Sunday, November 05, 2006

SONG: "Sea Green, See Blue" - Jaymay (Sea Green, See Blue, 2006)


Jaymay is a currently little-known singer-songwriter based in New York who, according to her online biog, started out playing local open-mic nights and quickly found a captive audience around the city. The U.S. being so vast, and its network of major & independent record labels so complex, it’s difficult to gauge how much attention she’s getting from the industry when you’re stuck across the pond scanning a Myspace page you stumbled upon by chance – but you can bet your ass it isn’t half the recognition she deserves.


Before enduring the hassle of getting her EP imported from the States, I happened to check eBay to see if anyone was selling it on these shores and was more than a little surprised to find some short-sighted buffoon flogging it for a Buy-It Now price of just £2. “Unwanted gift”, the item description rather callously read - had they bothered to look more carefully though (not to mention actually listened to the thing), they might’ve noticed just what a treasure it was they were selling, since it also happens to be personally signed…


Produced with an ear for improvisational nuance which recalls the likes of Nizlopi, Damien Rice and the low-key atmosphere of the East Coast bars where she honed her craft, the first thing that strikes you is the remarkable warmth and homeliness that her music evokes. Jaymay’s world is one of kites being flown on beaches, of lying next to someone gazing up at a clear blue sky and watching the vapour trails fade from a passing aircraft. She sounds almost bemused to find herself feeling the kind of sensations she sings about, as if experiencing the simultaneous confusion and euphoria of adolescent love for the first time. Her voice is effortless but bursting with character; her songs shuffle along with an ambling grace, twinkling with occasional xylophones and anchored by a lumbering double-bass. On one track you can even hear bottles being blown beneath the modest instrumentation.


Each of the five songs on her debut EP has its own distinctive feel and flavour, ranging from gentle lullaby (Corduroy) to languid, waltzing jazz (Snow White – which, as coincidence would have it, bears a slight resemblance to one of my own songs, Sweetheart Maybe – a deliberate attempt on my part to write a Brenda Lee-style late-50s pitter-pat torch ballad. It never really suited Cause of Accident, but if Jaymay ever fancies having a crack at it she’s more than welcome…)


However, there are two tracks in particular on here which hit the spot as previously only a Big Kahuna Burger & Sprite could. The first, Gray or Blue, is a rambling, ever-so-slightly off-key ukulele-led affair which sounds like Jenny Lewis performing one of the Marimba-based tracks from the last White Stripes album. Its lyrics are achingly, desperately sweet, spinning out the kind of bashful sentiments that you just wish someone would write about you while they sit gazing longingly from across the room: “I know the shape of your hands, ’cos I watch them when you talk / I know the shape of your body, ’cos I watch it when you walk…”

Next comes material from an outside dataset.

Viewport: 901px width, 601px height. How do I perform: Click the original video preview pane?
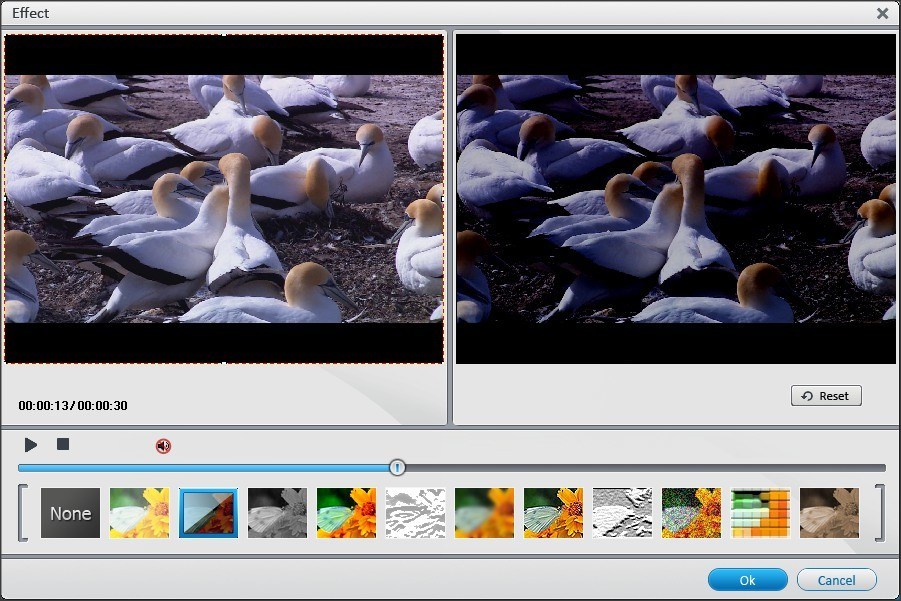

The real zinger though is the title track, an affectionate but reflective tale of a love curtailed by circumstance which gradually swirls out from inside a down-turning, countrified chord sequence with a wide-eyed innocence that evokes images of someone sat aimlessly watching the world drift by from a railway bench. Underscored by a beautifully restrained string arrangement which never overwhelms the dreamy intermingling of memory and regret, there is an almost conversational style to her writing (“You dreamed you’d make movies, you’d dance; you moved to Montreal to be closer to France / How’s that working out? How’s the music? How’s the food?”) which, when combined with the song’s indolent structure, gives the impression of a wide-eyed, sad-happy girl alone with her thoughts.


Its title perfectly sums up the mood of the entire EP by suggesting a tearful romanticism infused with an acute eye for kooky poetry; the song’s themes of self-sacrifice (“This is crazy, but I know I left you to be with your art / You always put me first, and somehow that broke my heart”) are never less than utterly heart-wrenching and bring to mind the equally affecting Your Sweet Voice by Snow Patrol frontman Gary Lightbody’s side-project The Reindeer Section. The song has no discernible chorus as such, just a lilting melody-line which she hums wistfully over and over while the strings build to a gently melancholic crescendo.


Whoever sold me this record for a few quid is an utter fool. I’ve never met Jaymay, and probably never will; however, on the basis of these five quietly yearning gems I can honestly say without thought or hesitation that I would marry her in an instant. Her music invokes the hopeful innocence of a child’s unsullied and uncomplicated naiveté, communicating the purest of intentions through the simplest of sentiments. Sea Green, See Blue is exactly what being in love sounds like.